A Provenance Assisted Roadmap for Life Sciences Linked Open Data Cloud

Ali Hasnain, Qaiser Mehmood, Syeda Sana E Zainab, Stefan Decker

6th International Conference, KESW 2015
Conference Paper
Multiple datasets that add high value to biomedical research have been exposed on the web as a part of the Life Sciences Linked Open Data (LSLOD) Cloud. The ability to easily navigate through these datasets is crucial for personalized medicine and the improvement of drug discovery process. Different initiatives have been proposed for navigating through these datasets with or without vocabulary reuse. The significance of provenance information regarding life sciences data is great as compared to any other domain. In the previous work, we proposed an approach for the creation of an active Linked Life Sciences Data Roadmap, that catalogue and link concepts and properties from 137 public SPARQL endpoints. In this work we extend the Roadmap with the provenance information collected directly by querying datasets. This extended Roadmap is used to dynamically assemble queries for retrieving data along with the provenance from multiple SPARQL endpoints simultaneously. We also demonstrate its use in conjunction with other tools for selective SPARQL querying, semantic annotation of experimental datasets and the visualization of the LSLOD cloud. We have evaluated the performance of our approach in terms of the time taken and entity capture.

_Task prompt_.
According to the abstract on the life sciences data roadmap, how many public SPARQL endpoints did the earlier Roadmap catalogue and link concepts and properties from?

_Data supplied_.
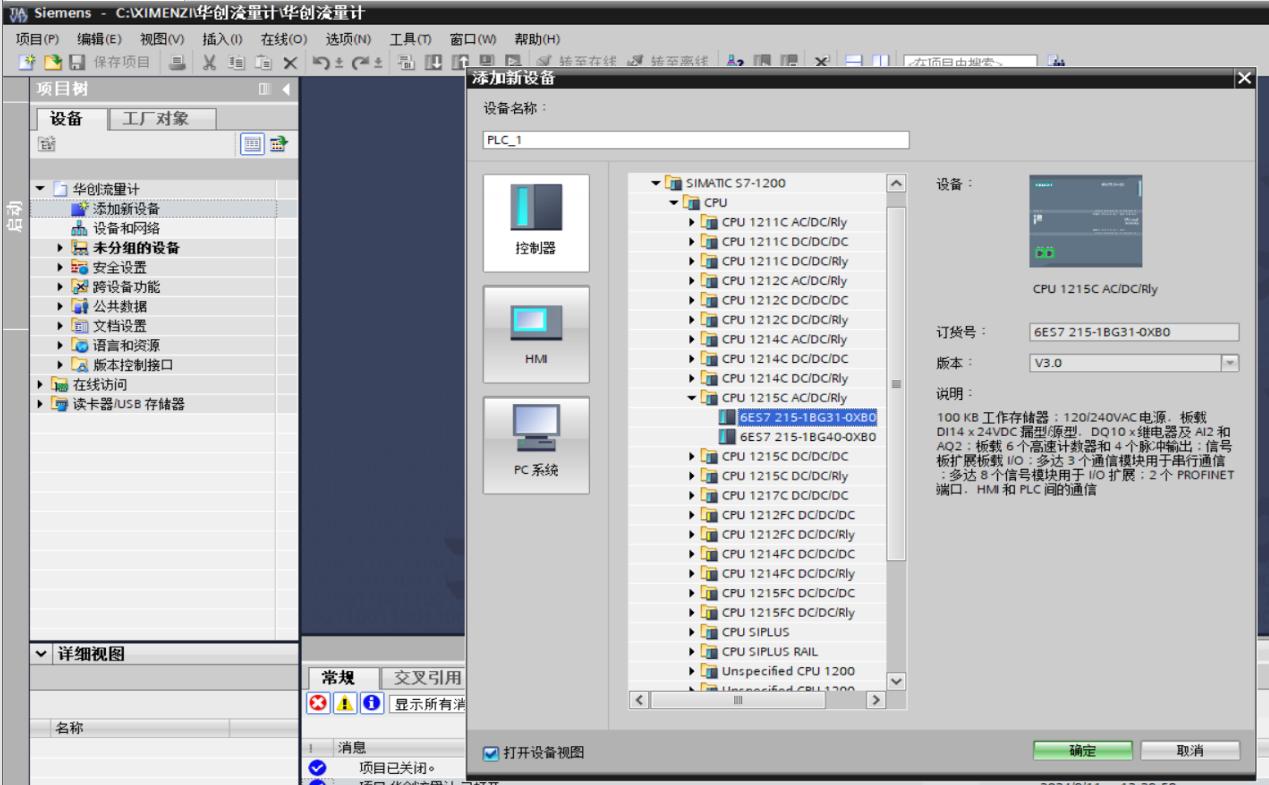This screenshot has height=785, width=1269.
Task: Click the 确定 button
Action: tap(1083, 751)
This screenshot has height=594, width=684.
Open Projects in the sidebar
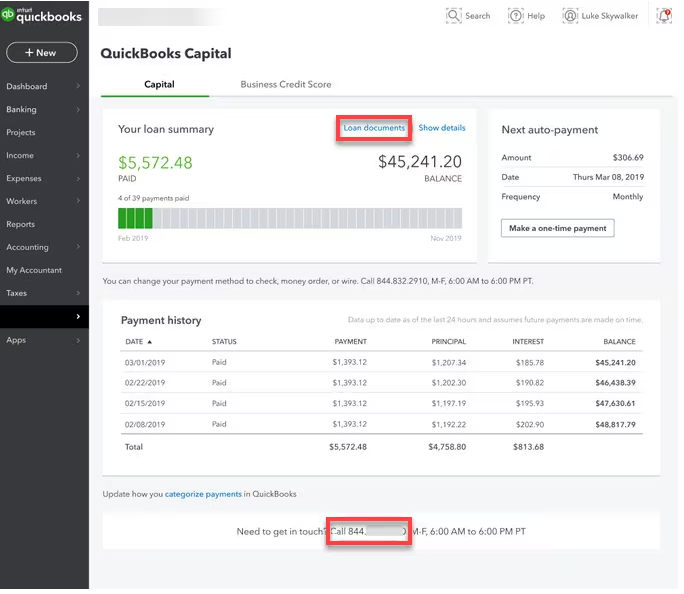point(21,133)
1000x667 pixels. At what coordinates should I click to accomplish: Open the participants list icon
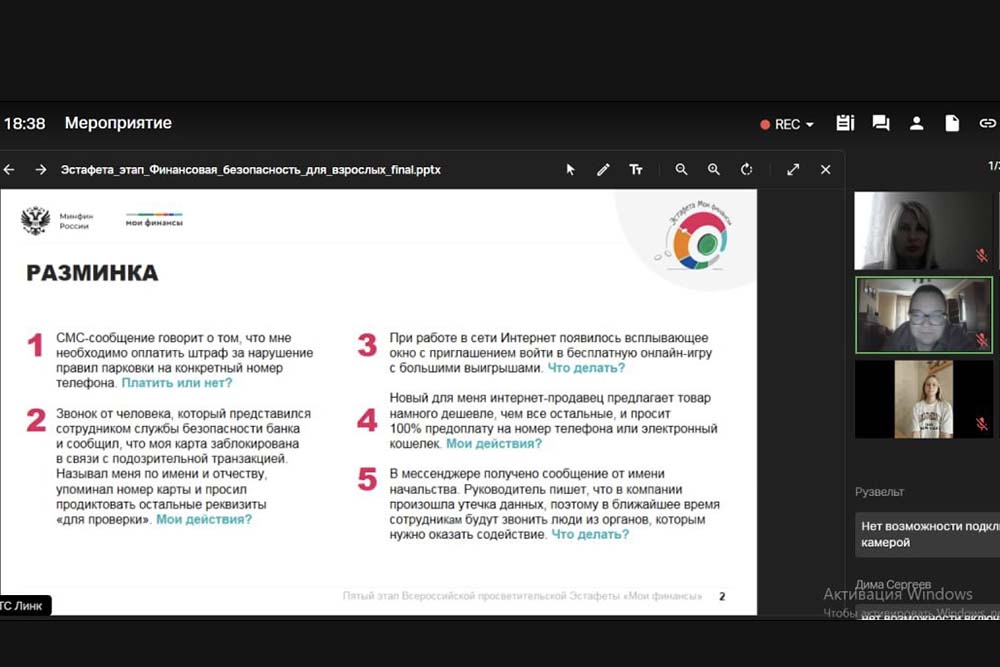coord(916,123)
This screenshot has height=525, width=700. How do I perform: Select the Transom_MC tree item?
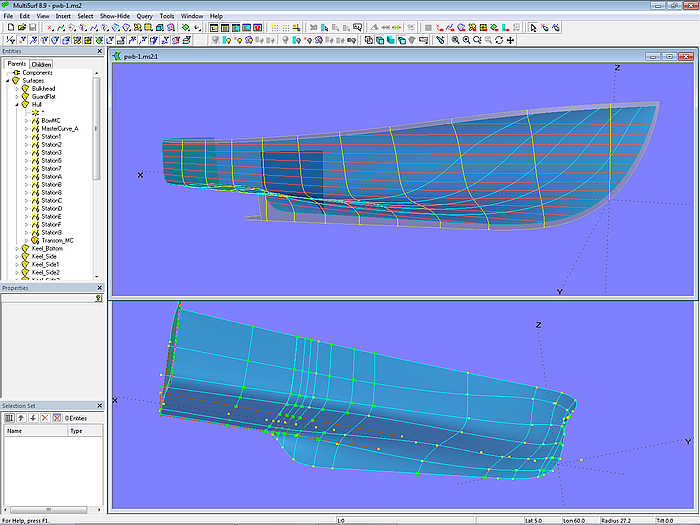[58, 240]
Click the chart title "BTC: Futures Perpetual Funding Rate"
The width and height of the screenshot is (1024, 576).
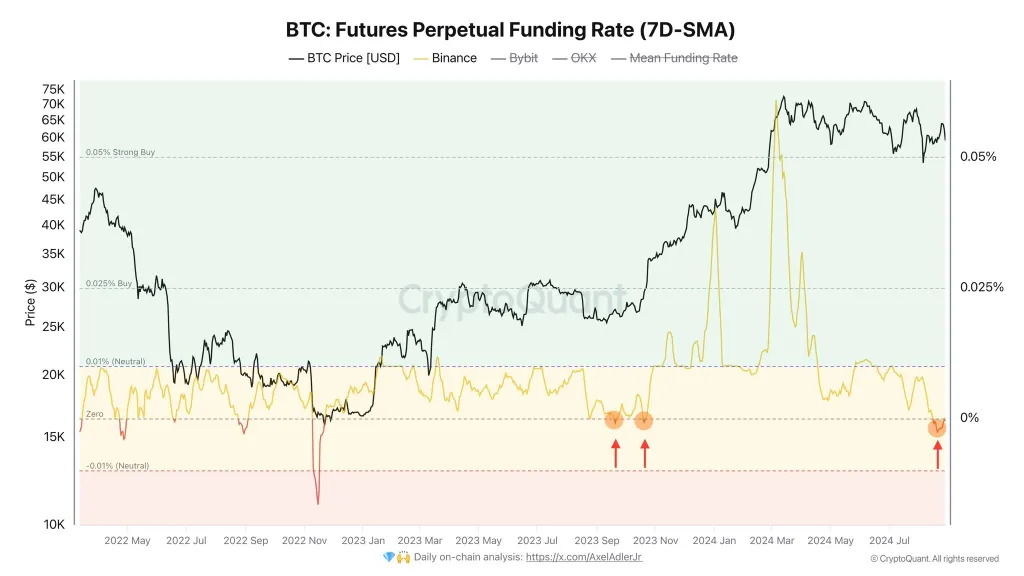[x=511, y=29]
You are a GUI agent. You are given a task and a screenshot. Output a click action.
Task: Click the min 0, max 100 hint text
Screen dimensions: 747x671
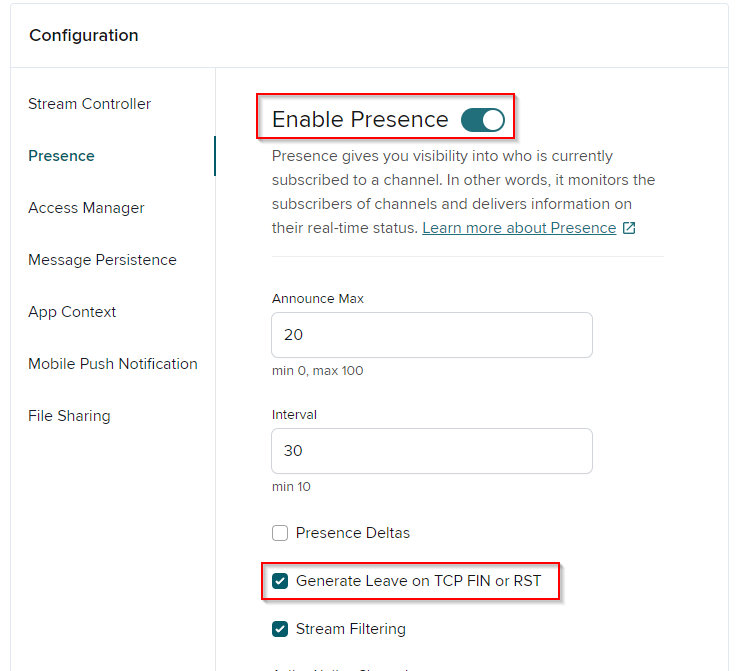(x=317, y=371)
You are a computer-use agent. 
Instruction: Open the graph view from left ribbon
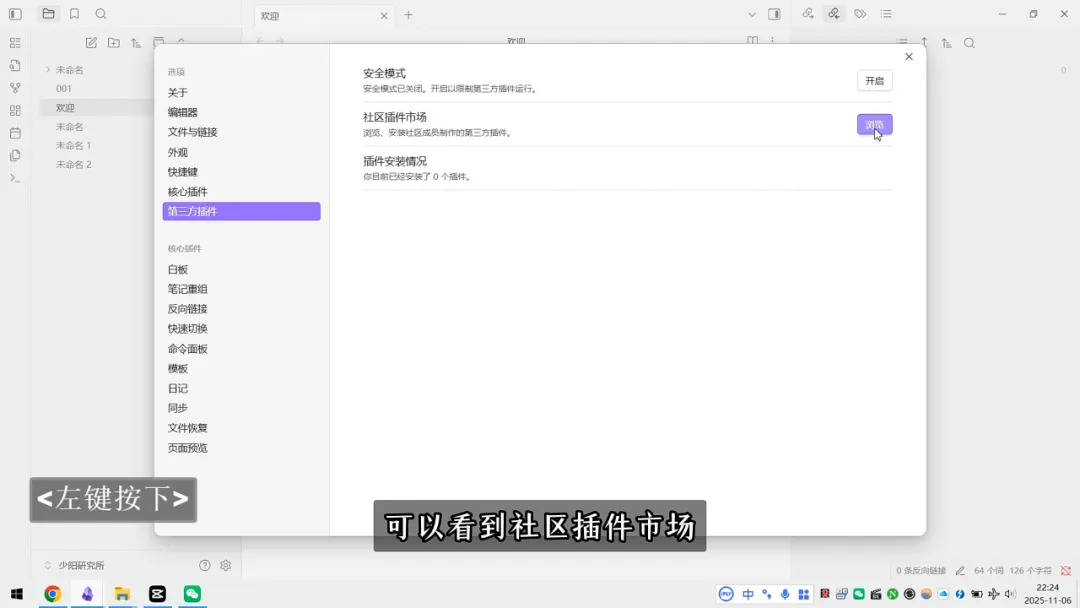click(x=14, y=89)
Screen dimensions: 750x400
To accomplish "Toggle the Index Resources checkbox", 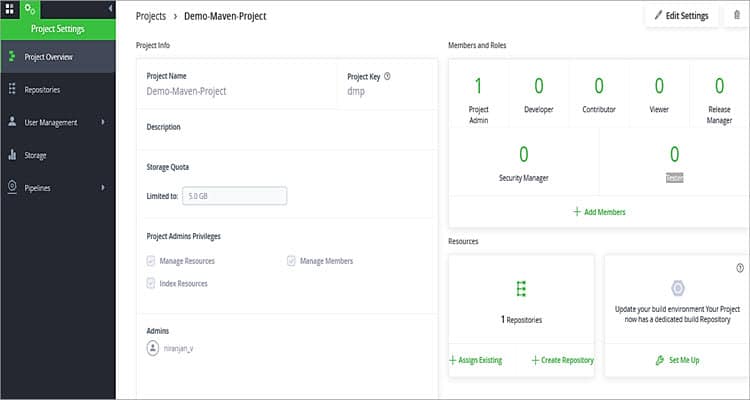I will 151,284.
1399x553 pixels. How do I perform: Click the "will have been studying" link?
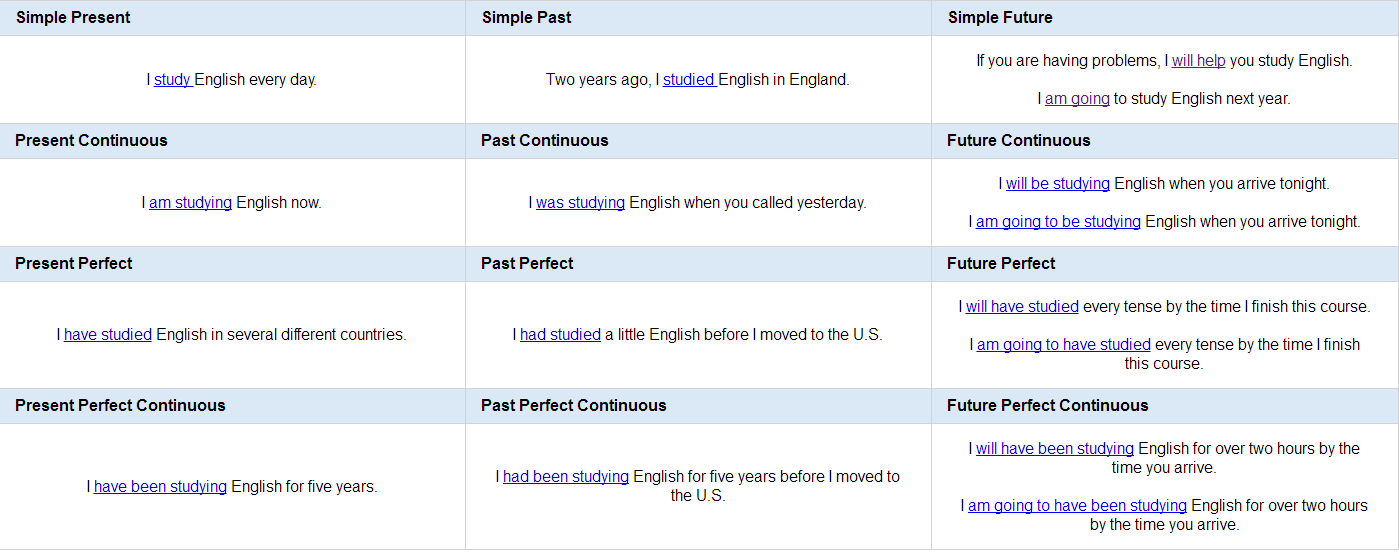click(1055, 449)
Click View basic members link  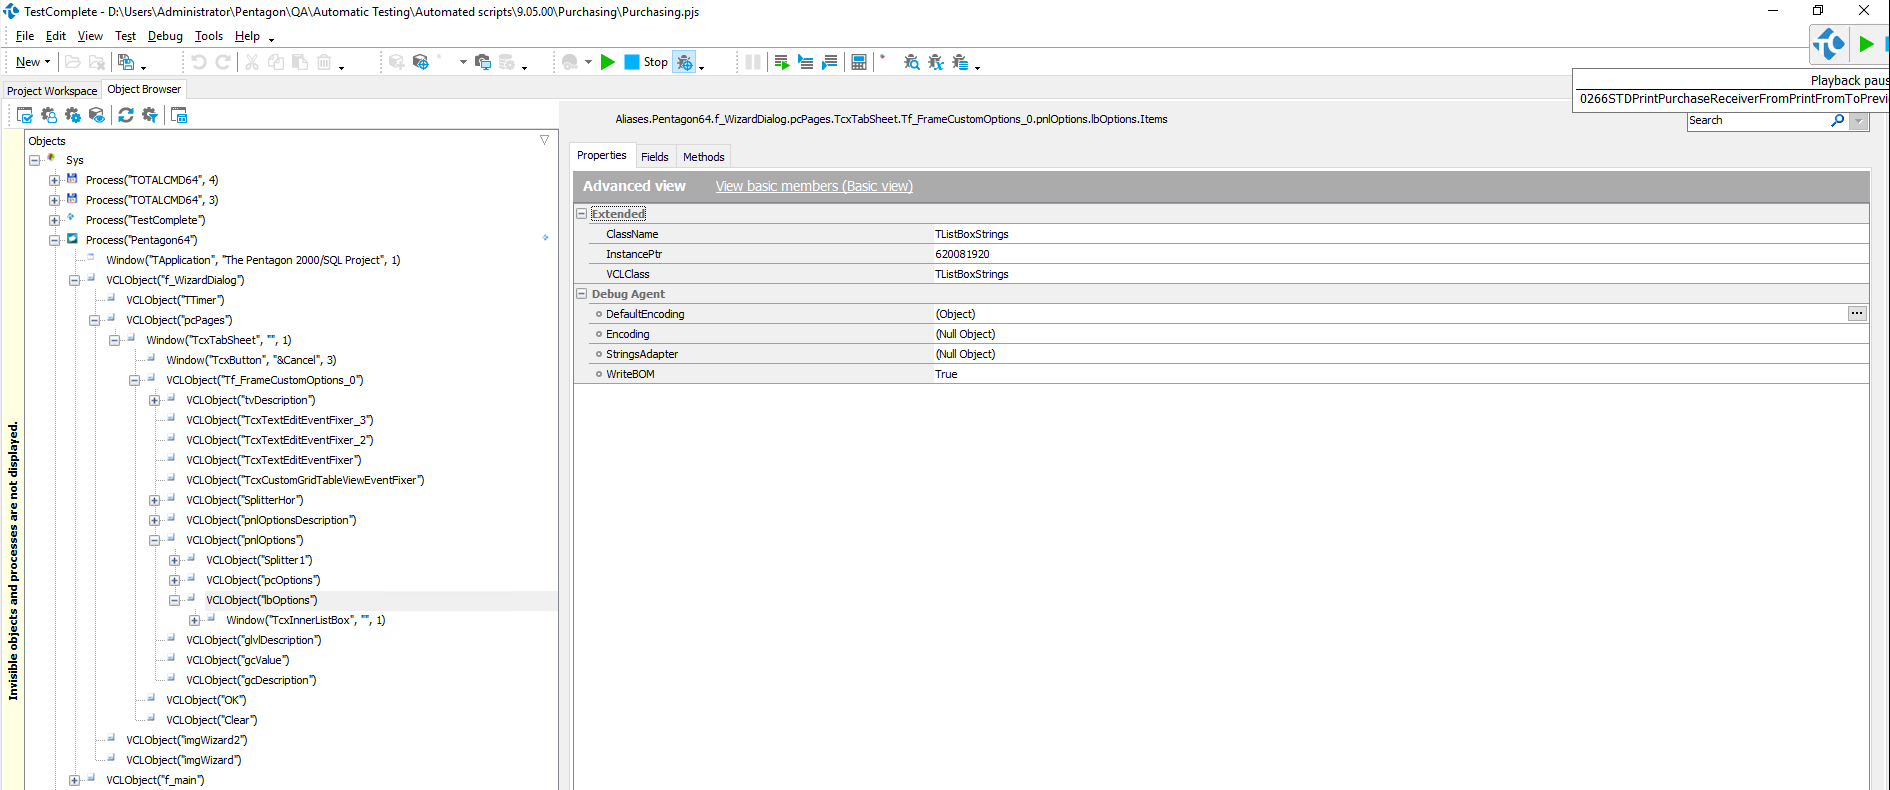pos(814,186)
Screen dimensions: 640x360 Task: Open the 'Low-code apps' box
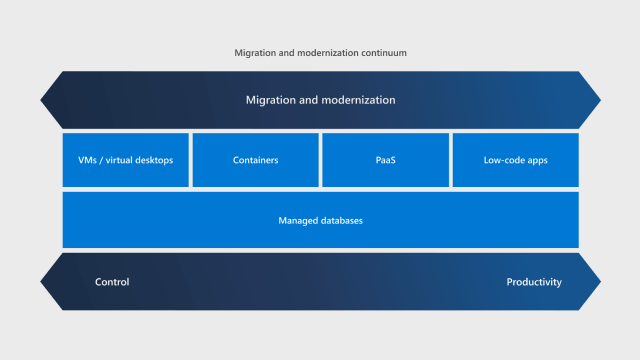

_Finished exercise_.
137 public SPARQL endpoints.